Highlights from this American Journal of Public Health issue include:
· Chromosome component in children impacted by prenatal smoke exposure
· Twins examined to investigate role of genetics in link between socio-economic status and depression
Chromosome component in children impacted by prenatal smoke exposure
A new study from the American Journal of Public Health finds that prenatal exposure to cigarette smoke can impact parts of chromosomes in children. Researchers investigated telomere length, a repetitive DNA sequence located at the ends of chromosomes that stabilizes the chromosome. Telomeres are a part of chromosomes that have been identified as a biomarker of cellular aging. After reviewing results from more than 100 New Orleans children aged 4 to 14, researchers found that telomere length was shorter among children who were exposed to smoke during pregnancy. Short telomere length has been associated with negative health outcomes.
“Stress exposure, both environmental and psychosocial, during prenatal life may result in biological changes that alter developmental trajectories and may alter lifelong health trajectories. Identifying the earliest developmental time points for prevention and intervention is challenging but critical if we expect to improve health outcomes,” the study’s authors conclude.

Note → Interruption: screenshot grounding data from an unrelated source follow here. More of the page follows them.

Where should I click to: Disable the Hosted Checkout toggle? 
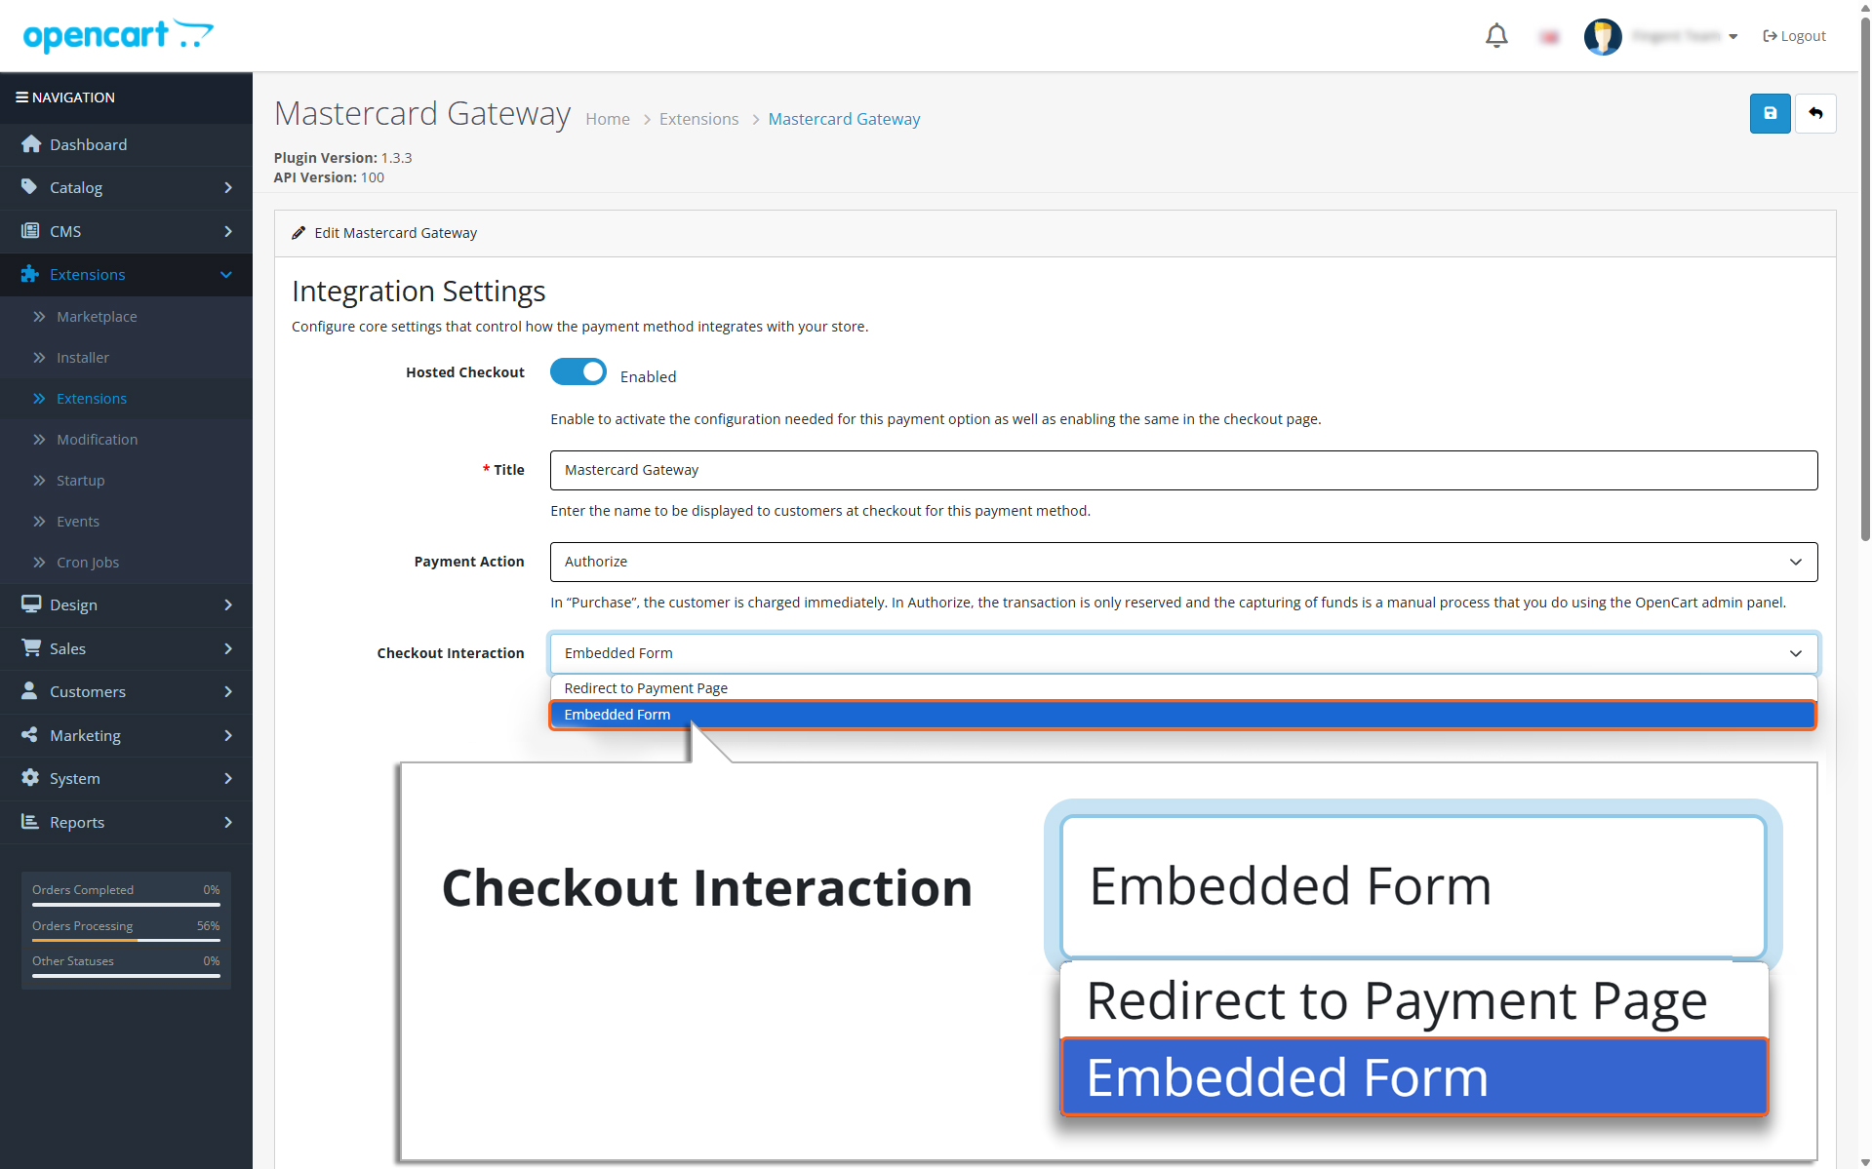point(578,372)
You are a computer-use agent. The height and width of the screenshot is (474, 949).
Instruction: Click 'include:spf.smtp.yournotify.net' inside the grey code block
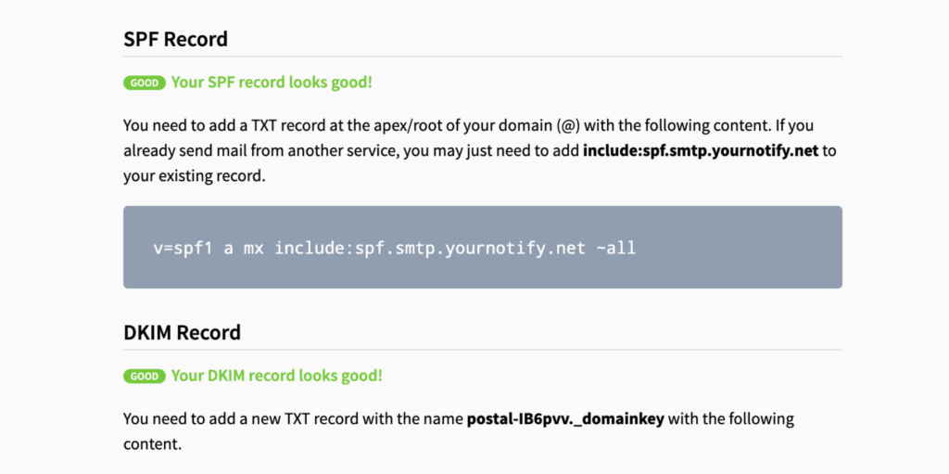point(430,248)

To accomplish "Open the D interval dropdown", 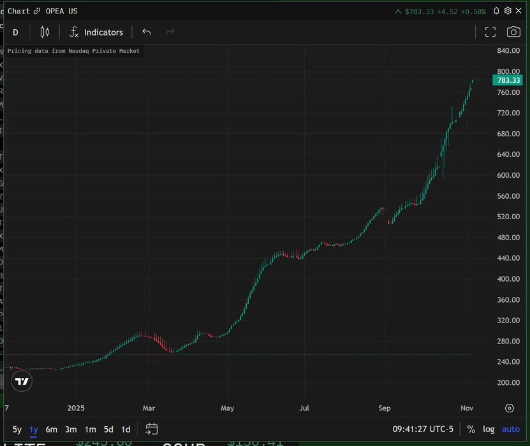I will [x=15, y=32].
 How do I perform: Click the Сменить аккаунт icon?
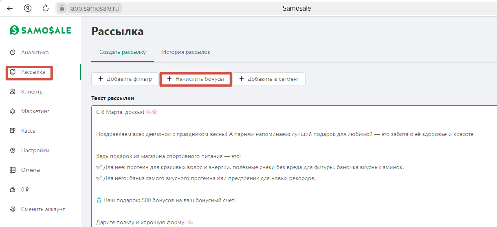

[“Early Hits and Long-Term Consequences: Tracking the Lasting Impact of Prenatal Smoke Exposure on Telomere Length in Children.” Contact: Katherine P. Theall, PhD, Department of Global Community Health and Behavioral Sciences, Tulane School of Public Health and Tropical Medicine, New Orleans, La. firstname.lastname@example.org].
Twins examined to investigate role of genetics in link between socio-economic status and depression
A new study from the American Journal of Public Health used a large population-based sample of twins to examine why incidents of major depression are more common among those with lower socio-economic status. The study tested three potential hypotheses to explain the relationship: (1) social causation which predicts that lower socio-economic level leads to stress and adversity, which in turn increases risk of major depression; (2) social drift which predicts that those with major depression are less likely to transition out of, or more likely to transition into, lower socio-economic status; and (3) common cause which predicts that some shared risk factor, either genetic or environmental, could increase risk for both major depression and lower socio-economic status. Findings aligned with the social causation hypothesis, even after accounting for genetic influence. There was also modest support for an interaction between genetic propensity for depression and the social environment, such that the relationship between low socioeconomic status and development of depression was stronger for those with higher genetic risk.
“As we illustrated, twin samples offered a means to examine the joint action and interaction between genetic liability and the social position,” the study’s authors concluded.
[“Integrating Social Science and Behavioral Genetics: Testing the Origin of Socioeconomic Disparities in Depression Using a Genetically Informed Design.” Briana Mezuk, PhD, Department of Family Medicine and Population Health, Virginia Commonwealth University, Richmond, Va, email@example.com].
External funding support for this supplement was provided by the Office of Behavioral and Social Sciences Research of the National Institutes of Health, U.S. Department of Health and Human Services.
The American Journal of Public Health ® is the monthly journal of the American Public Health Association, the oldest and most diverse organization of public health professionals in the world. APHA is a leading publisher of books and periodicals promoting sound scientific standards, action programs and public policy to enhance health. More information is available at www.apha.org.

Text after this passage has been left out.